=== Begin Enclosure ===

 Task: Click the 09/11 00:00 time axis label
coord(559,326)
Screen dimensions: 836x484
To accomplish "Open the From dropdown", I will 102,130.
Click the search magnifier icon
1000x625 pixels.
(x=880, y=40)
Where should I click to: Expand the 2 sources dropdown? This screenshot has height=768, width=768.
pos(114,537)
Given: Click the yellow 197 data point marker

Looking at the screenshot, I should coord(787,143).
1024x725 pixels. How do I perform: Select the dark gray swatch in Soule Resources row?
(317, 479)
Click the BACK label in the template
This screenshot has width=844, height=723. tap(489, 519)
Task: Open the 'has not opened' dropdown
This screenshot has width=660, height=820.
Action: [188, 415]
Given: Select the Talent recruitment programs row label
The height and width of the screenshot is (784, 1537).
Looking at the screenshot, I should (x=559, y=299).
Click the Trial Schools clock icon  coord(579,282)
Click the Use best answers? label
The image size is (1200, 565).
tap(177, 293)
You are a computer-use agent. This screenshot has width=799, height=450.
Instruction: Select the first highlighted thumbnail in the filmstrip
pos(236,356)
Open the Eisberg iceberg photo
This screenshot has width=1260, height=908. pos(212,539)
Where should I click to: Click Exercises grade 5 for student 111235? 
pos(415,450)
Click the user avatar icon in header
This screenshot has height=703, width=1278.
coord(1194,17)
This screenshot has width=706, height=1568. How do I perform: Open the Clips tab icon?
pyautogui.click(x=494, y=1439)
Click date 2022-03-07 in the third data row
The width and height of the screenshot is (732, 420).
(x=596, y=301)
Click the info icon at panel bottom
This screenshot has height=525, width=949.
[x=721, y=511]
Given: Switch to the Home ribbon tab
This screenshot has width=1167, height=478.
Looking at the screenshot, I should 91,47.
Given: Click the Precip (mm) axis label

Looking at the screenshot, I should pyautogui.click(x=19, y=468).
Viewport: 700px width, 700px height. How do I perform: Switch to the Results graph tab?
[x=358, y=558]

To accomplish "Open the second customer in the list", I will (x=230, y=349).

=== End Enclosure ===

### What the task requires
Exactly how many lines of the listing hold the word "will"? Give the number with nothing else.

### Result below
2